On fait alors connaissance avec notre chauffeur pour les 3 prochains jours, Jaime. Jaime, il parle espagnol, quelques mots d’anglais et basta. Mais il a l’air super sympa et une fois que nos sacs sont chargés et emballés sur le toit de la jeep, on part pour le poste frontière bolivien. Bizarrement, côté bolivien, y a personne. Alors, juste le temps d’une petite photo…
… et en voiture Simone ! Dans la jeep, on est 6 : notre équipe de choc et 2 Américains, Kim et Matt. 7 avec Jaime. Rapidement, on se rend compte qu’on a bien de la chance d’être tombés sur Jaime. Il conduit bien, nous raconte plein de trucs sur ce qu’on voit et quand vient l’heure du déjeuner (non, on ne passe pas notre temps à s’empiffrer, c’est juste qu’on avait pris un peu de retard sur le breakfast time) au bord d’une lagune à flamants et qu’on retrouve les autres jeeps, on a de loin le meilleur menu. Chaque chauffeur s’occupe de ravitailler son équipage. A chaque pause, il font le tour des voitures, vérifient que tous les pneus sont encore bien gonflés et que les plaquettes de frein ne sont pas collées quelque part où elles ne devraient pas être (ce qui arrive à une autre jeep au bout de 20 minutes). On passe ainsi l’après-midi à traverser le Sud Lipez vers le sud jusqu’au coucher du soleil sur la Laguna Colorada, une lagune rouge sang à cause des microalgues qui vivent dedans. Une fois que la nuit est tombée, il nous reste encore à rallier notre refuge pour la nuit, quelque part au milieu de ce désert. Et déjà que normalement la nuit dans le désert c’est froid, mais à 3800m, la nuit dans le désert ça caille sévère. Jaime, lui, il s’en fout, il a enfilé un pyjama intégral en fourrure mais nous, à l’arrière de la jeep, on rigole moins. On arrive quand même à négocier qu’il nous mette un peu de chauffage. Pour ça, faut s’arrêter, ouvrir le capot et tripoter des trucs dessous… c’est normal. Peu importe, au bout de 10 minutes, ça va déjà mieux. Par contre, Jaime, tout engoncé dans sa combinaison en pilou-pilou, il crève de chaud. Bah la prochaine fois, il nous fournira le pilou-pilou, hein !

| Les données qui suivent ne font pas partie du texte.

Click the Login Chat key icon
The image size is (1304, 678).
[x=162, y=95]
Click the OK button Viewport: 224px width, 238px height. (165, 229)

On arrive donc vers 20h dans le village (12 bicoques à tout casser) où on doit passer la nuit. Là, on a droit à une bonne soupe brûlante et une plâtrée de spaghettis sauce à l’ail… Comme Jaime n’a pas prévu d’animation pour la veillée, on va donc se coucher vite fait après. De toute façon, sous les tonnes de couvertures, c’est le seul endroit où il fait une température acceptable. Parce que non, y a pas de chauffage. Y a pas d’eau chaude non plus et les toilettes sont à l’extérieur, autant dire que t’as pas intérêt à avoir envie de faire pipi au milieu de la nuit, le risque de surgélation instantanée est bien trop élevé.

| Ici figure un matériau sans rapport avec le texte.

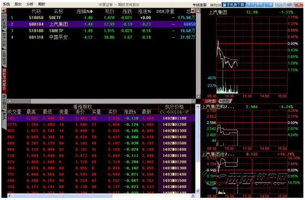Screen dimensions: 305x200
Task: Open the 资讯 news toolbar button
Action: pyautogui.click(x=250, y=4)
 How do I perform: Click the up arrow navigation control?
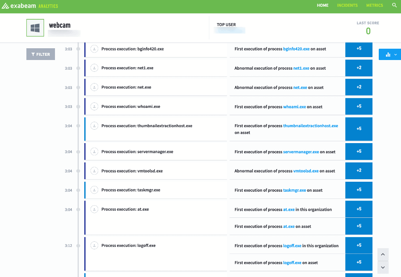tap(383, 254)
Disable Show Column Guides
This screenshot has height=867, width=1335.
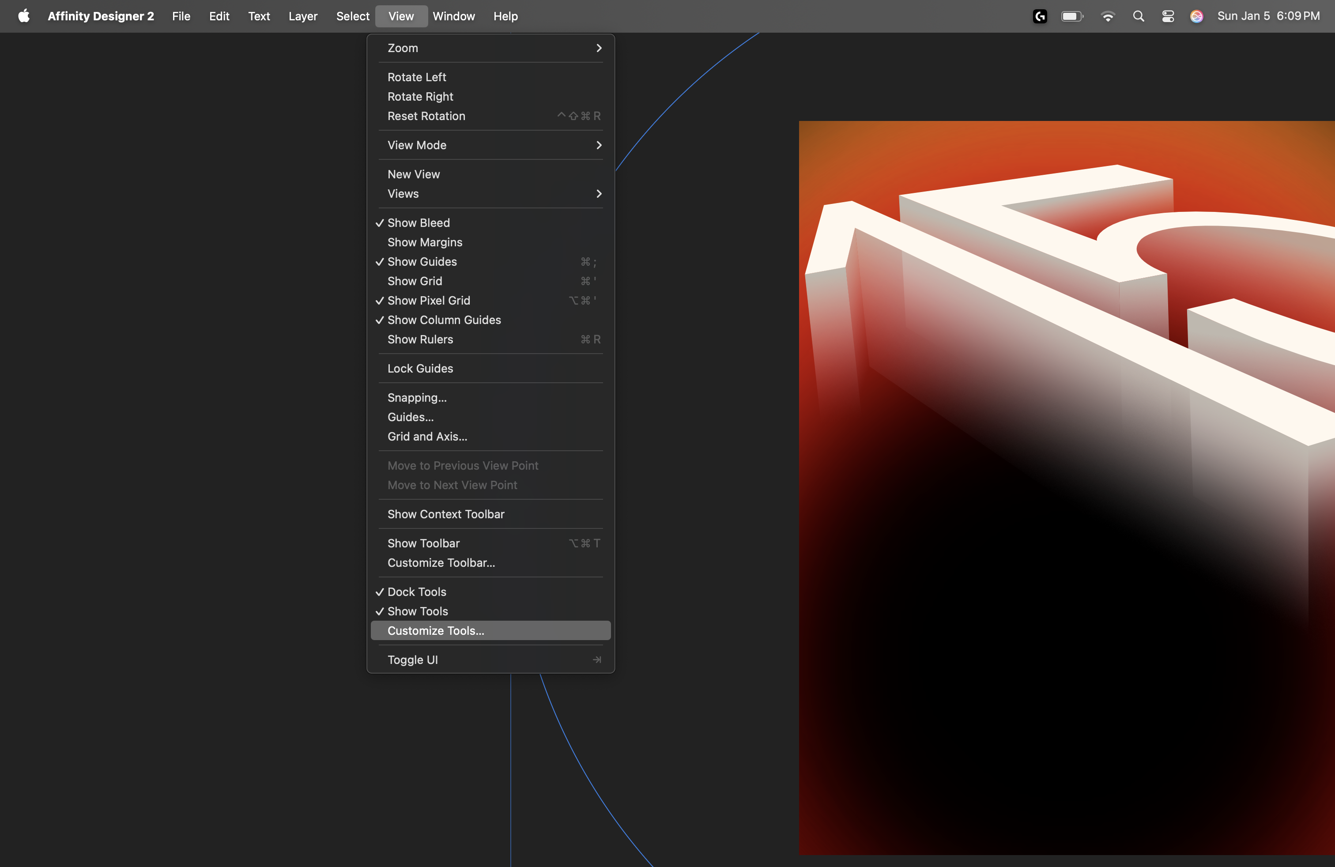[444, 320]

Le lendemain matin, après un petit-déjeuner de rois (pancakes et manjar, la version occidentale du dulce de leche argentin), on retrouve Jaime et on repart pour une journée de balade entre gros cailloux aux formes bizarres, lagunes envahies de lamas et de gros lapins à queues d’écureuils et montagnes toujours aussi somptueuses. Toutes les jeeps s’arrêtent plus ou moins aux mêmes endroits. Mais Jaime, il sait bien que nous, on n’aime pas ça. Alors à chaque fois, il prend des routes un peu différentes et nous arrête dans des coins où y a personne. La veille au soir, au refuge, on a entendu des gens qui se plaignaient de leur chauffeur qui ne leur parlait pas et qui roulait comme un dingue. Nous, on est bien contents que le hasard fasse bien les choses. En plus, Jaime, il a un iPod plein de super musique bolivienne, c’est la fête. Bref, on roule dans le désert pendant des heures et en fin de journée, on arrive au bord du fameux salar, devant un hôtel de sel. Jaime a eu beau faire tout ce qu’il pouvait, on n’est arrivé qu’en second. Un hôtel de sel, c’est un hôtel où les murs, le mobilier et le sol sont en pierre de sel. J’y croyais moyen, j’ai voulu vérifier, j’ai léché un mur. C’était bien salé. On a juste eu le temps d’aller admirer le coucher du soleil avant de se retrouver plongés dans la nuit noire et glaciale… Alors on a vite avalé le dîner que Jaime nous avait préparé avant d’aller se glisser entre nos draps en polaire sous une bonne tonne de couvertures.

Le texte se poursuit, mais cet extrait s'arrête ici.